** INFORMATION PROVIDED follows **
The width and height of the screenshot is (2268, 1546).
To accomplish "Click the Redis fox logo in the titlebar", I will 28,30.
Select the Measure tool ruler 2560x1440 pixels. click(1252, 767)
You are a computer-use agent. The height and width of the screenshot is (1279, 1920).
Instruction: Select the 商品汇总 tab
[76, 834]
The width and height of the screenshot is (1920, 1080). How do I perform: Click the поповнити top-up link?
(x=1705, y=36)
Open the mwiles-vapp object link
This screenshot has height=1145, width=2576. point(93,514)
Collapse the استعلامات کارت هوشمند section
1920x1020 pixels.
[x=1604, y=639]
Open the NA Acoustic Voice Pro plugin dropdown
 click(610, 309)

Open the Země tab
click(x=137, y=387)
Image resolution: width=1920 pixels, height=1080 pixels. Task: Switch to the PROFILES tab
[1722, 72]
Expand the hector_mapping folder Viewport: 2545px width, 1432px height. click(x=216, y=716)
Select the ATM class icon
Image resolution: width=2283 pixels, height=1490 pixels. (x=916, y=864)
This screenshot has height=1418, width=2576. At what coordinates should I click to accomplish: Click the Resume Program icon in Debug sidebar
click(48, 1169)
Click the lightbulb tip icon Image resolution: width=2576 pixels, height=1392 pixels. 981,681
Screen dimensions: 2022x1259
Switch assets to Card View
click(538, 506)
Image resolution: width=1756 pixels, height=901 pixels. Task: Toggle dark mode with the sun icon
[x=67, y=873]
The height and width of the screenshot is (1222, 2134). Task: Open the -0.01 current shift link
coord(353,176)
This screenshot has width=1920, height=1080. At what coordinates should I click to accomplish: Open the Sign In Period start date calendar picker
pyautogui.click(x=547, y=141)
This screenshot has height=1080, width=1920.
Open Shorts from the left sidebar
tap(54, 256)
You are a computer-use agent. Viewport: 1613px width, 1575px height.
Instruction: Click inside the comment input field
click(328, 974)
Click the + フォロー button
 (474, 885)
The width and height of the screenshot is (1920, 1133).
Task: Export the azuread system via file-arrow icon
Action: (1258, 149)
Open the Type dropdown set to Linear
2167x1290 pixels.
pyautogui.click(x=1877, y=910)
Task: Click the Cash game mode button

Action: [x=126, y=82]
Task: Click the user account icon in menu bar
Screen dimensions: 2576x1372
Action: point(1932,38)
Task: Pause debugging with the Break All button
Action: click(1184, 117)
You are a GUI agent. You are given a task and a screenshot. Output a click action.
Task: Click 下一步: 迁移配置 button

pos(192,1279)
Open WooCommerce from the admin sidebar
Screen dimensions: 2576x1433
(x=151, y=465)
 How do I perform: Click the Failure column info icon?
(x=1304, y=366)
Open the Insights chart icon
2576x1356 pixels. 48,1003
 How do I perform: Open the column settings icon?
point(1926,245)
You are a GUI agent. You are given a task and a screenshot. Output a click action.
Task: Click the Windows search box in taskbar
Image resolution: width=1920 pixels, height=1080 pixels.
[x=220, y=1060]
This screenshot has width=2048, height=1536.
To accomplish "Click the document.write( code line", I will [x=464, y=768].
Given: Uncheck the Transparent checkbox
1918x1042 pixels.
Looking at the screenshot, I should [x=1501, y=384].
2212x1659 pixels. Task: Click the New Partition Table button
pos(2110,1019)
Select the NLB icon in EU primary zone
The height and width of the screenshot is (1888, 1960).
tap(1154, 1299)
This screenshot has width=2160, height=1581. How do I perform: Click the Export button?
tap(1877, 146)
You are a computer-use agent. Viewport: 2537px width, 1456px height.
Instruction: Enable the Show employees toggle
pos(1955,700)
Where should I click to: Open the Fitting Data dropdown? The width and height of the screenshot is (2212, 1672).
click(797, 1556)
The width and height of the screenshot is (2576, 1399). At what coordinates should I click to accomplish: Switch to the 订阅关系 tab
** End of INFORMATION PROVIDED **
-- YOUR INSTRUCTIONS --
The records above need copying. Do it exactly.

-- FINISHED EXERCISE --
The width and height of the screenshot is (2268, 1546).
To accomplish "Click the Redis fox logo in the titlebar", I will 28,30.
Select the Measure tool ruler 2560x1440 pixels. click(1252, 767)
You are a computer-use agent. The height and width of the screenshot is (1279, 1920).
Instruction: Select the 商品汇总 tab
[76, 834]
The width and height of the screenshot is (1920, 1080). How do I perform: Click the поповнити top-up link?
(x=1705, y=36)
Open the mwiles-vapp object link
This screenshot has height=1145, width=2576. point(93,514)
Collapse the استعلامات کارت هوشمند section
1920x1020 pixels.
[x=1604, y=639]
Open the NA Acoustic Voice Pro plugin dropdown
 click(610, 309)

Open the Země tab
click(x=137, y=387)
Image resolution: width=1920 pixels, height=1080 pixels. Task: Switch to the PROFILES tab
[1722, 72]
Expand the hector_mapping folder Viewport: 2545px width, 1432px height. click(x=216, y=716)
Select the ATM class icon
Image resolution: width=2283 pixels, height=1490 pixels. (x=916, y=864)
This screenshot has height=1418, width=2576. At what coordinates should I click to accomplish: Click the Resume Program icon in Debug sidebar
click(48, 1169)
Click the lightbulb tip icon Image resolution: width=2576 pixels, height=1392 pixels. 981,681
Screen dimensions: 2022x1259
Switch assets to Card View
click(538, 506)
Image resolution: width=1756 pixels, height=901 pixels. Task: Toggle dark mode with the sun icon
[x=67, y=873]
The height and width of the screenshot is (1222, 2134). Task: Open the -0.01 current shift link
coord(353,176)
This screenshot has width=1920, height=1080. At what coordinates should I click to accomplish: Open the Sign In Period start date calendar picker
pyautogui.click(x=547, y=141)
This screenshot has height=1080, width=1920.
Open Shorts from the left sidebar
tap(54, 256)
You are a computer-use agent. Viewport: 1613px width, 1575px height.
Instruction: Click inside the comment input field
click(328, 974)
Click the + フォロー button
 (474, 885)
The width and height of the screenshot is (1920, 1133).
Task: Export the azuread system via file-arrow icon
Action: (1258, 149)
Open the Type dropdown set to Linear
2167x1290 pixels.
pyautogui.click(x=1877, y=910)
Task: Click the Cash game mode button

Action: [x=126, y=82]
Task: Click the user account icon in menu bar
Screen dimensions: 2576x1372
Action: point(1932,38)
Task: Pause debugging with the Break All button
Action: click(1184, 117)
You are a GUI agent. You are given a task and a screenshot. Output a click action.
Task: Click 下一步: 迁移配置 button

pos(192,1279)
Open WooCommerce from the admin sidebar
Screen dimensions: 2576x1433
(x=151, y=465)
 How do I perform: Click the Failure column info icon?
(x=1304, y=366)
Open the Insights chart icon
2576x1356 pixels. 48,1003
 How do I perform: Open the column settings icon?
point(1926,245)
You are a GUI agent. You are given a task and a screenshot. Output a click action.
Task: Click the Windows search box in taskbar
Image resolution: width=1920 pixels, height=1080 pixels.
[x=220, y=1060]
This screenshot has width=2048, height=1536.
To accomplish "Click the document.write( code line", I will [x=464, y=768].
Given: Uncheck the Transparent checkbox
1918x1042 pixels.
Looking at the screenshot, I should [x=1501, y=384].
2212x1659 pixels. Task: Click the New Partition Table button
pos(2110,1019)
Select the NLB icon in EU primary zone
The height and width of the screenshot is (1888, 1960).
tap(1154, 1299)
This screenshot has width=2160, height=1581. How do I perform: Click the Export button?
tap(1877, 146)
You are a computer-use agent. Viewport: 2537px width, 1456px height.
Instruction: Enable the Show employees toggle
pos(1955,700)
Where should I click to: Open the Fitting Data dropdown? The width and height of the screenshot is (2212, 1672).
click(797, 1556)
The width and height of the screenshot is (2576, 1399). At what coordinates should I click to accomplish: Switch to the 订阅关系 tab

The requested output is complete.